After a four-year stint in The Irish News, Mr Kinney moved to join the Dublin Herald, then to The Guardian to work in its London office.
He later returned to Northern Ireland and worked for The Belfast Telegraph before taking up the role of business editor at The News Letter in the 1960s and rising up the ranks to become deputy editor and chief leader (Morning View) writer under five editors.
Longstanding News Letter journalist Billy Kennedy expressed his deep sadness at the death of Mr Kinney, describing him as an “exceptional newsman” and “a decent and loyal newspaper colleague".

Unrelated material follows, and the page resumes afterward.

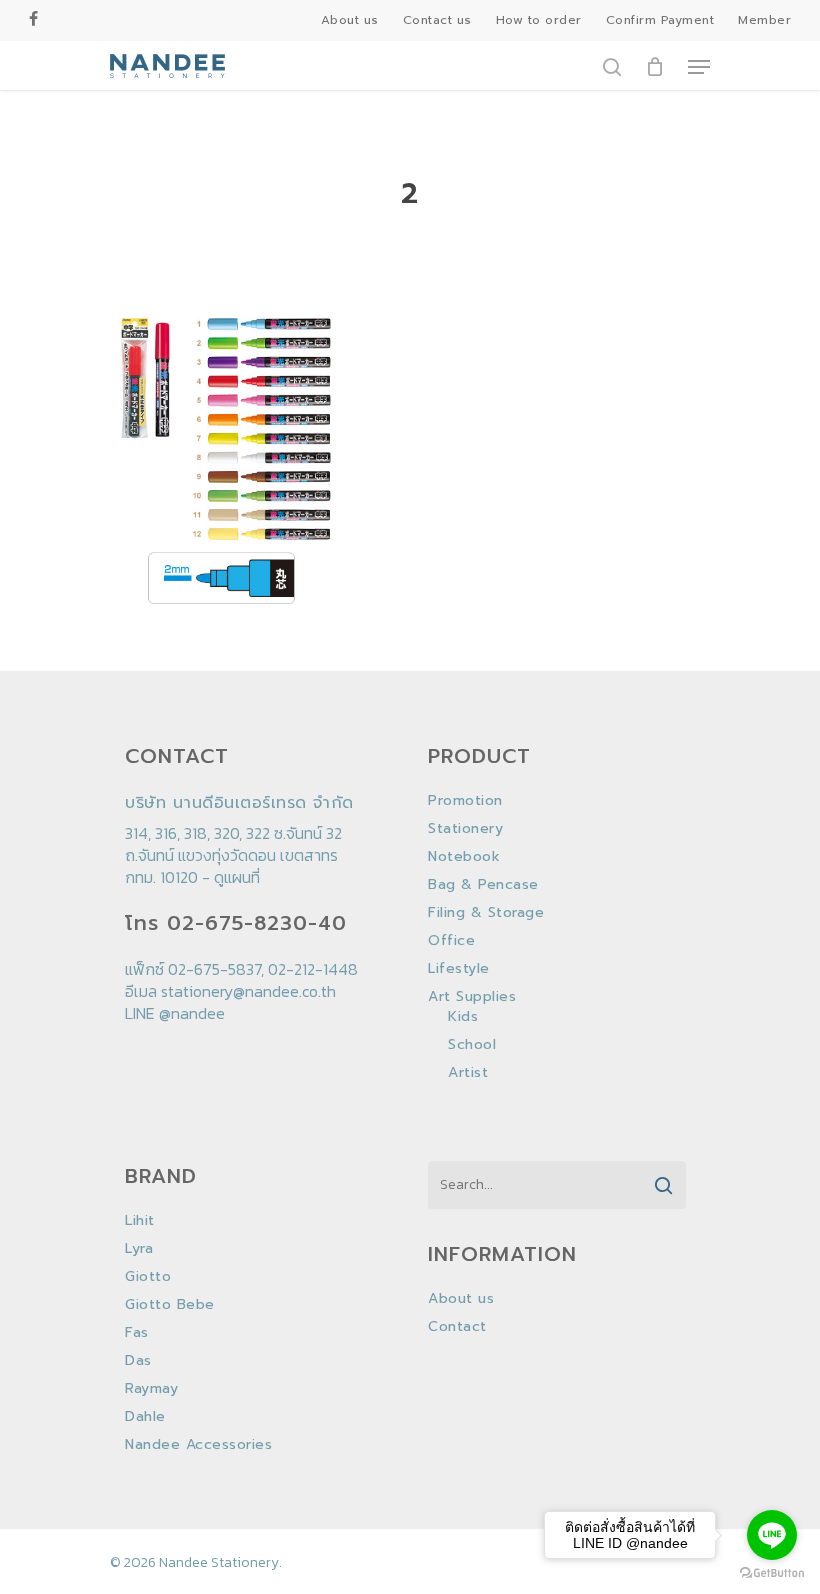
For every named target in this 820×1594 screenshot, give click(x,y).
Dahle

“He often said to me, ‘In Morning View, I write on behalf of the decent, upright, unionist and Presbyterian neighbours of mine in the Glens of Antrim.’ Dan had no time for the paramilitaries, on both sides, and those who were causing mayhem during that very difficult period," Mr Kennedy said.
"I learned much working alongside him – he was old school, but was a journalist who maintained the highest levels of accuracy, integrity, morality and decency. My sincere sympathy is extended to his family.”
Mr Kinney also contributed to Farming Life for many years through his weekly Rod and Gun column.
Farming Life editor Ruth Rodgers said: “His columns on the countryside and its management were both knowledgeable, entertaining and informative.
“It was clear he had a genuine love for the outdoor life and he was usually accompanied by one of his grandsons as he took off across the moors in search of grouse, a fox or a missing dog. His passing leaves a big hole for his family and the wider community.”
In addition to his career in journalism, Mr Kinney was also an avid member of Ruairi Og Hurling and Camogie Club. A former player, he later became a manager and then chairman of the club.
Writing for The Saffron Gael website, journalist Denis O’Hara referred to Mr Kinney as a “powerhouse hurler”.
“He was one of the driving forces behind the Cushendall breakthrough at senior level and one of Dan’s proudest moments was when Chairman of the Ruairi Og hurling club during 1981 when the team won their first Antrim Senior Hurling Championship title,” wrote Mr O’Hara.